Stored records
========

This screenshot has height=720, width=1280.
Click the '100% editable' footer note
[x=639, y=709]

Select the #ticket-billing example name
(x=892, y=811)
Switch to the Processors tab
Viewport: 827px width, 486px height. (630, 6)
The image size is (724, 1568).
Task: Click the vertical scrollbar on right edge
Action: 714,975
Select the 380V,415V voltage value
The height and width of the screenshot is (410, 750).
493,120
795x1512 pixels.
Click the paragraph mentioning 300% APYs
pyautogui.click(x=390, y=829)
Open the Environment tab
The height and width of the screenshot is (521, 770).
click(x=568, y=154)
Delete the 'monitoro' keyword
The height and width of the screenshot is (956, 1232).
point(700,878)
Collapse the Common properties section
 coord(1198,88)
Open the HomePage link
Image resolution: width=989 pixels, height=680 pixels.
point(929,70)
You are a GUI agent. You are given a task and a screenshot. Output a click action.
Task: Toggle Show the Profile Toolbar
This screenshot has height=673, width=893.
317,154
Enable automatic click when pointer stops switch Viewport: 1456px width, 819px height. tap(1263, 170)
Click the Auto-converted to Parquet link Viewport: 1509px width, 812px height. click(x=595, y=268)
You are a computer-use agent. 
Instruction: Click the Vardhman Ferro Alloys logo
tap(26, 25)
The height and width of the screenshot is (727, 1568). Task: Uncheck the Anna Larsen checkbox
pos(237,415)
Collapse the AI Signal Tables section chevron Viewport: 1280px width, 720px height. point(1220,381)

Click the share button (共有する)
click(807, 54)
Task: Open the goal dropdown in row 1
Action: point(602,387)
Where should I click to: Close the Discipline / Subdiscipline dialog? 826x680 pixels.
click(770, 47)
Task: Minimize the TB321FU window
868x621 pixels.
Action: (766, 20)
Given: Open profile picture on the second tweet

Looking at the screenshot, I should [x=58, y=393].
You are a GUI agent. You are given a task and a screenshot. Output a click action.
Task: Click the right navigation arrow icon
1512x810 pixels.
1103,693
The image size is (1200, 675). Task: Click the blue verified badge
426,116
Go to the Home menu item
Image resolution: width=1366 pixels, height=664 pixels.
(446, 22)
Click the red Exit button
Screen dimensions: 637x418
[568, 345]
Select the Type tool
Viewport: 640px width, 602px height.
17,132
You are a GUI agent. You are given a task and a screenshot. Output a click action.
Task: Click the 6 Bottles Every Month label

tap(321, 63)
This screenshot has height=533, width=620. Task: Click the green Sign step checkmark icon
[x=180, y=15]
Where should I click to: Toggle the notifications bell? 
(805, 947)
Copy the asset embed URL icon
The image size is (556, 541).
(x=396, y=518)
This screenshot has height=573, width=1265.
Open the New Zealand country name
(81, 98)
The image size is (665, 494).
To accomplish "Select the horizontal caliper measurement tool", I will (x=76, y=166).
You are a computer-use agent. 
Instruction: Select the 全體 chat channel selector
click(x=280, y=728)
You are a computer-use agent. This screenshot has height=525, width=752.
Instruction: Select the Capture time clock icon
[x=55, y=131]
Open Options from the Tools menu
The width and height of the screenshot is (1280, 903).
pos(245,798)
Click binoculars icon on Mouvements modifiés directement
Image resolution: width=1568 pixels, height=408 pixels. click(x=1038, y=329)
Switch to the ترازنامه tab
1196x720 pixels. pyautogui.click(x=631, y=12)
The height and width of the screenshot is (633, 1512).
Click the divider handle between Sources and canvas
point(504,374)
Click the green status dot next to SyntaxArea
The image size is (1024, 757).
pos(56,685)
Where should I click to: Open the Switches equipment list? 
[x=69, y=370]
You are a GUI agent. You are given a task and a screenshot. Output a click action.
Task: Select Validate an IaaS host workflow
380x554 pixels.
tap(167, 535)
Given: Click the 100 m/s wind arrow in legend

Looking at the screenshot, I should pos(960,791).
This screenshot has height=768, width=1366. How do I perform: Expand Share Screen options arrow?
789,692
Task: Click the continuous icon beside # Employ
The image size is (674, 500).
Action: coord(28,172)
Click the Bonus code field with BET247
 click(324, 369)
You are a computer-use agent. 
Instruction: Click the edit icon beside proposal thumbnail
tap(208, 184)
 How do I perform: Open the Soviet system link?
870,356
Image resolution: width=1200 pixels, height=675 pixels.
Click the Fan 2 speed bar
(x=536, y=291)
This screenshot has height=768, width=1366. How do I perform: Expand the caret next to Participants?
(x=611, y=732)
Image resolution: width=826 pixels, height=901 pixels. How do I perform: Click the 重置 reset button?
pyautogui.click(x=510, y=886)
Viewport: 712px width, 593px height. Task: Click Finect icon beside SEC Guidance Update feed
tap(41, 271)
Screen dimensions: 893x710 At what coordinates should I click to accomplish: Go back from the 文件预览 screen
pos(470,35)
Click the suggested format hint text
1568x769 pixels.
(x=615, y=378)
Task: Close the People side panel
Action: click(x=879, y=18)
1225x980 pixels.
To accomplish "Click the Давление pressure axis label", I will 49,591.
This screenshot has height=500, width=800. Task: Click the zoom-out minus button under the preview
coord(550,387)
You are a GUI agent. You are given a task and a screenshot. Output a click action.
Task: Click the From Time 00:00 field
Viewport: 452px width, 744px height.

========

WHAT YOU ARE ASKED TO DO >> Reproduce the lines of the entries above from the one with "Click the Bonus code field with BET247" to the one with "Image resolution: width=1200", both included, exactly and without any other line.

SOLUTION TO THE EXERCISE >>
Click the Bonus code field with BET247
 click(324, 369)
You are a computer-use agent. 
Instruction: Click the edit icon beside proposal thumbnail
tap(208, 184)
 How do I perform: Open the Soviet system link?
870,356
Image resolution: width=1200 pixels, height=675 pixels.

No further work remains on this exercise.